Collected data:
^^^^

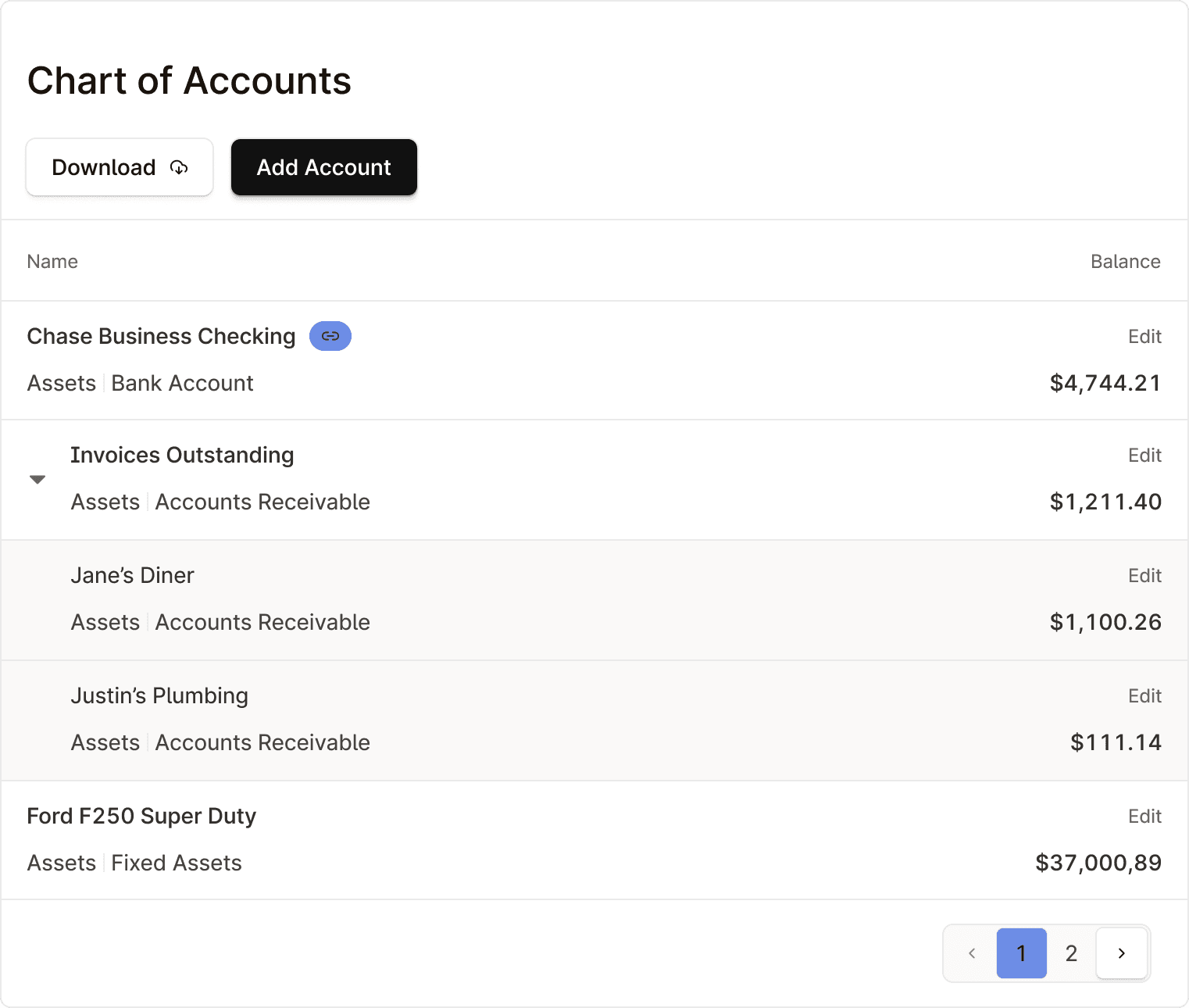1189x1008 pixels.
Task: Open the Chase Business Checking bank connection icon
Action: [330, 335]
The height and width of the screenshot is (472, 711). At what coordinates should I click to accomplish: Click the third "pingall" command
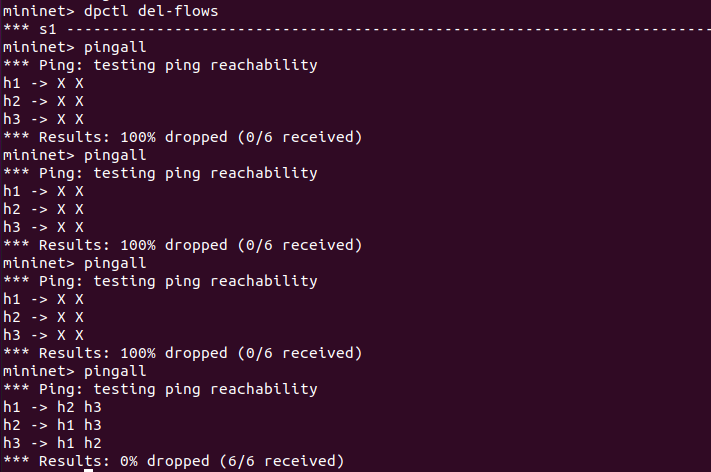(115, 263)
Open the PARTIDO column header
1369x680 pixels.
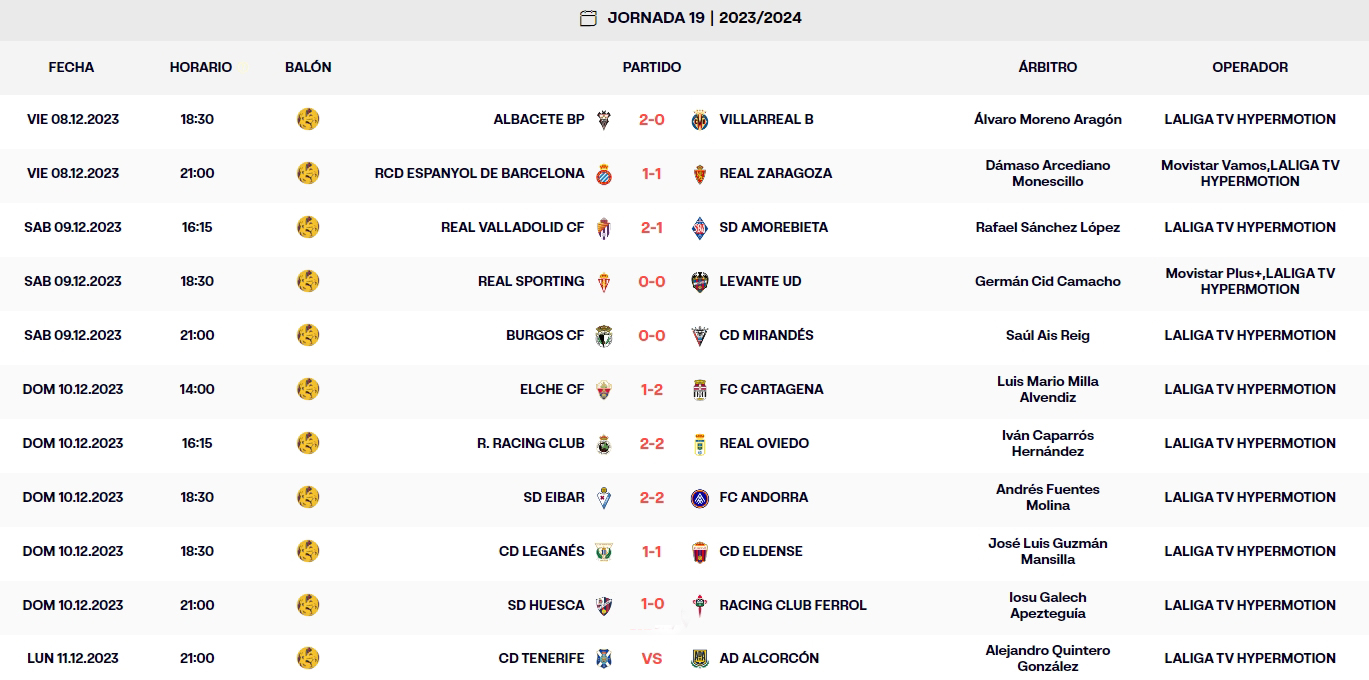click(652, 67)
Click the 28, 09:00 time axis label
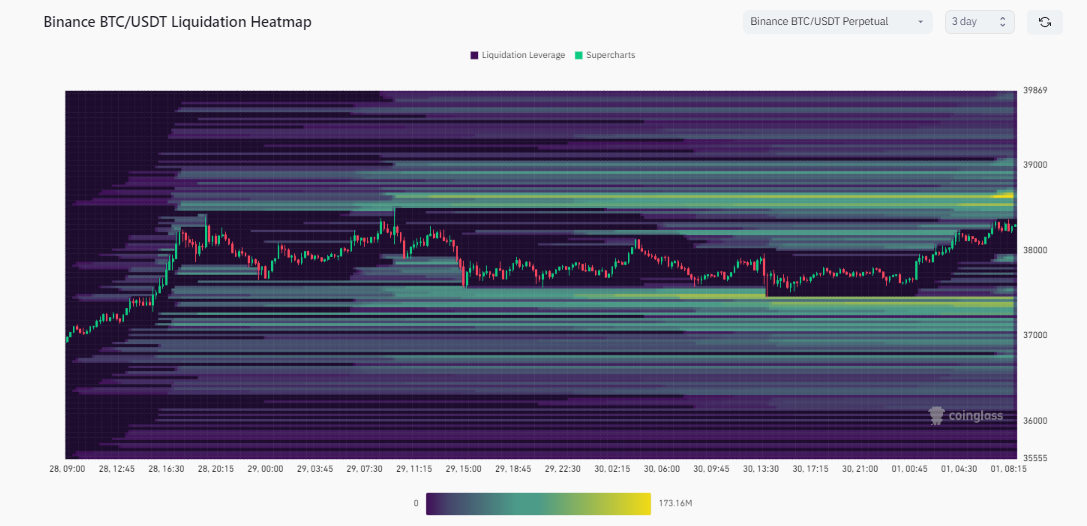The height and width of the screenshot is (526, 1087). pyautogui.click(x=67, y=468)
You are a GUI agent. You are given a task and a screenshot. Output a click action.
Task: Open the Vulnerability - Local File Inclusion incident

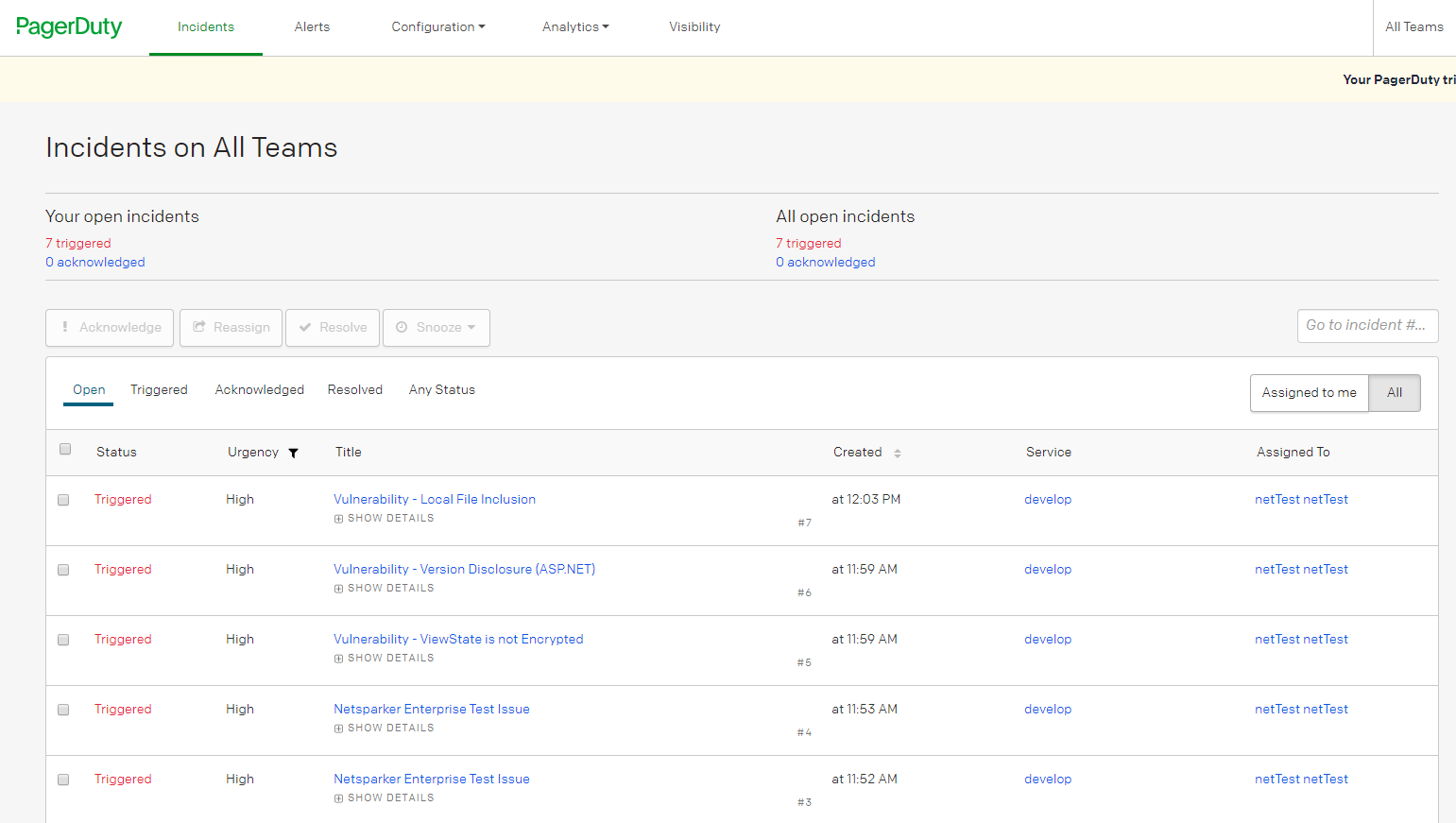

^^^^

PROBLEM DETAILS:
Your output should consist solely of the lines from the line containing "1369x680 pixels." through the last line of the entries, verbatim, minus any pictures.

RESULT OF THE TASK:
1369x680 pixels.
click(652, 67)
Click the 28, 09:00 time axis label
The height and width of the screenshot is (526, 1087). pyautogui.click(x=67, y=468)
You are a GUI agent. You are given a task and a screenshot. Output a click action.
Task: Open the Vulnerability - Local File Inclusion incident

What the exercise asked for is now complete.